Le parole di Rocco Casalino, portavoce del presidente del Consiglio, in cui minacciava i tecnici del ministero dell’economia di vendetta se non avessero trovato 10 miliardi per il reddito di cittadinanza sono state da tutti condannate, ma mettono in luce alcuni aspetti della politica dei 5 Stelle e dell’organizzazione statale. Da un lato è evidente lo scollamento dalla realtà degli esponenti e forse anche degli elettori del movimento grillino e dall’altro la loro visione giacobina della politica. Come i loro progenitori francesi che usavano la ghigliottina per risolvere ogni problema, così i grillini quando non riescono a trovare una soluzione ai problemi cercano un capro espiatorio e minacciano sfaceli. Così per il crollo del ponte si è data la colpa ai Benetton senza aspettare indagini e perizie e così per il reddito di cittadinanza si scarica la colpa sui tecnici del ministero.

Da un altro punto di vista le minacciose parole del portavoce del governo evidenziano come la crescita abnorme della macchina statale abbia spostato nei fatti il potere dai politici ai dirigenti statali, novelli mandarini che hanno in pugno le vere leve del potere statale. La spesa pubblica italiana supera gli 800 miliardi annuali e 10 miliardi non sembrano una cifra impossibile da trovare rappresentando poco più dell’1% della spesa complessiva. I tentativi dei passati governi di tagliare la spesa pubblica sono stati fallimentari e non solo per poca determinazione politica, ma per le resistenze degli alti burocrati. L’interesse dei dirigenti pubblici è quello di avere sempre più risorse per poter aumentare se non lo stipendio, il proprio prestigio e potere.

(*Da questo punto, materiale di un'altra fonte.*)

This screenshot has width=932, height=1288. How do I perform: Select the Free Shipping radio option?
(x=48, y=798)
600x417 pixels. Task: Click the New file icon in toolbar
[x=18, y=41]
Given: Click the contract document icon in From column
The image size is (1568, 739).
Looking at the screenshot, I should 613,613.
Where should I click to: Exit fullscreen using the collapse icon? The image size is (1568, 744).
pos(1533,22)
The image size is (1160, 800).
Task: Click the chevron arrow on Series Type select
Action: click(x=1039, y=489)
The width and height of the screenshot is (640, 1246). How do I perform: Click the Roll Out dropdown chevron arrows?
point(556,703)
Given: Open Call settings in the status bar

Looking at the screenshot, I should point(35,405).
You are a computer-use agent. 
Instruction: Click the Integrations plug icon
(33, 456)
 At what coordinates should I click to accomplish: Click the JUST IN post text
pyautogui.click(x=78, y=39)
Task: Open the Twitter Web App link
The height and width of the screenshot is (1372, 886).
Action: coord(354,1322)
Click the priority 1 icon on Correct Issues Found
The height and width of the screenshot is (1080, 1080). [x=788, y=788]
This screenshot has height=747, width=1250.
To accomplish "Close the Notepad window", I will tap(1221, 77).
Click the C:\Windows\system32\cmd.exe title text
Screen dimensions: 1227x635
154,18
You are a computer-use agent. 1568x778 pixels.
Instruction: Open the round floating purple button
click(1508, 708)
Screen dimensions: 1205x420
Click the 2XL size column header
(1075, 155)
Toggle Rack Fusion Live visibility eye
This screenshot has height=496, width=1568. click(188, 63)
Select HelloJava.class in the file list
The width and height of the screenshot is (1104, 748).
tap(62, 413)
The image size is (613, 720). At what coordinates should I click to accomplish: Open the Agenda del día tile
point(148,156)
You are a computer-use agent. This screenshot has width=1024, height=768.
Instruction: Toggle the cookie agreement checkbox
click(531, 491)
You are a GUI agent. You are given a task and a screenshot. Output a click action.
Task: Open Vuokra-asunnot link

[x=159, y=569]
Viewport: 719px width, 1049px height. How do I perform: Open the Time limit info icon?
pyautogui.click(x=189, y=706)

A chi non fa piacere essere vezzeggiati dal fornitore di turno per avere una commessa? Senza supporre altri più sostanziosi scambi.

Un tabù che ha messo in luce Casalino è l’inamovibilità dei dipendenti pubblici. Sfrondando le truci parole del portavoce del presidente del consiglio, non sarebbe normale che dei dipendenti incapaci possano essere licenziati? Se un ministro, che teoricamente rappresenta il popolo, non può fidarsi dei dipendenti del ministero non dovrebbe avere la possibilità di licenziarli, almeno a livello di dirigenza? Non possiamo non notare che l’attuale governo si trova nei ministeri uomini e organizzazione del precedente governo che si può ragionevolmente supporre non siano “entusiasti” dell’attuale situazione. È già successo, per esempio, con il governo Berlusconi che la macchina statale si sia messa di traverso per ostacolare le varie iniziative intraprese.

Sarebbe necessario togliere il velo di ipocrisia che fa supporre che l’organizzazione statale sia neutra e fare come negli Stati Uniti d’America in cui un severo spoils system permette un ricambio dell’alta dirigenza senza tanti problemi ad ogni cambio di presidente.

Riforma ancora più necessaria e chissà se scontrandosi con la dura realtà lo capiranno anche i 5 Stelle, sarebbe la riduzione del “mandarinato”, ma ciò presuppone una decisa riduzione della spesa pubblica, del numero di leggi in vigore, della burocrazia e del numero di dipendenti pubblici. Ma un movimento politico che desidera aumentare il deficit e considera lo stato la soluzione di ogni problema, potrà rendersi conto che l’unica strada percorribile è l’esatto contrario di ciò che predica?